START INPUT MATERIAL

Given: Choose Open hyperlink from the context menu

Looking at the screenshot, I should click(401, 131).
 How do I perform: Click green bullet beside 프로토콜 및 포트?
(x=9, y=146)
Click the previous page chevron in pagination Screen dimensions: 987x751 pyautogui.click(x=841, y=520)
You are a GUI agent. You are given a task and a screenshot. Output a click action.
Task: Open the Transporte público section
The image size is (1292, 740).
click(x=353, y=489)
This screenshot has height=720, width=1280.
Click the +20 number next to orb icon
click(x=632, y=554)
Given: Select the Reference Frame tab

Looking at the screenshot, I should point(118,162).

END INPUT MATERIAL
START INPUT MATERIAL

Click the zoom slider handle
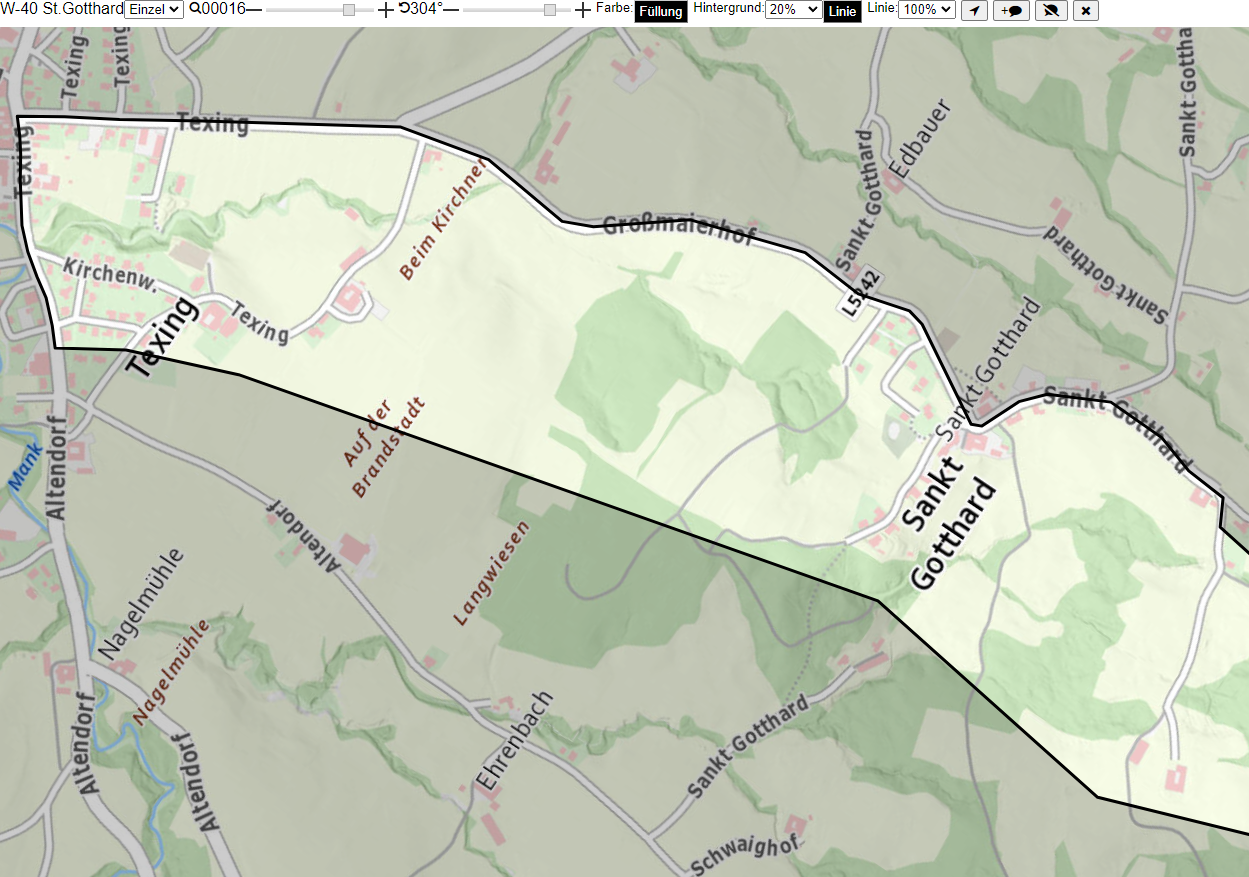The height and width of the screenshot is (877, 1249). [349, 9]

END INPUT MATERIAL

[TASK TO CARRY OUT] Where the listing above has a line with "Click the previous", start there, and output every line exactly through the line with "This screenshot has height=720, width=1280.", which is also included.

[TASK RESULT]
Click the previous page chevron in pagination Screen dimensions: 987x751 pyautogui.click(x=841, y=520)
You are a GUI agent. You are given a task and a screenshot. Output a click action.
Task: Open the Transporte público section
The image size is (1292, 740).
click(x=353, y=489)
This screenshot has height=720, width=1280.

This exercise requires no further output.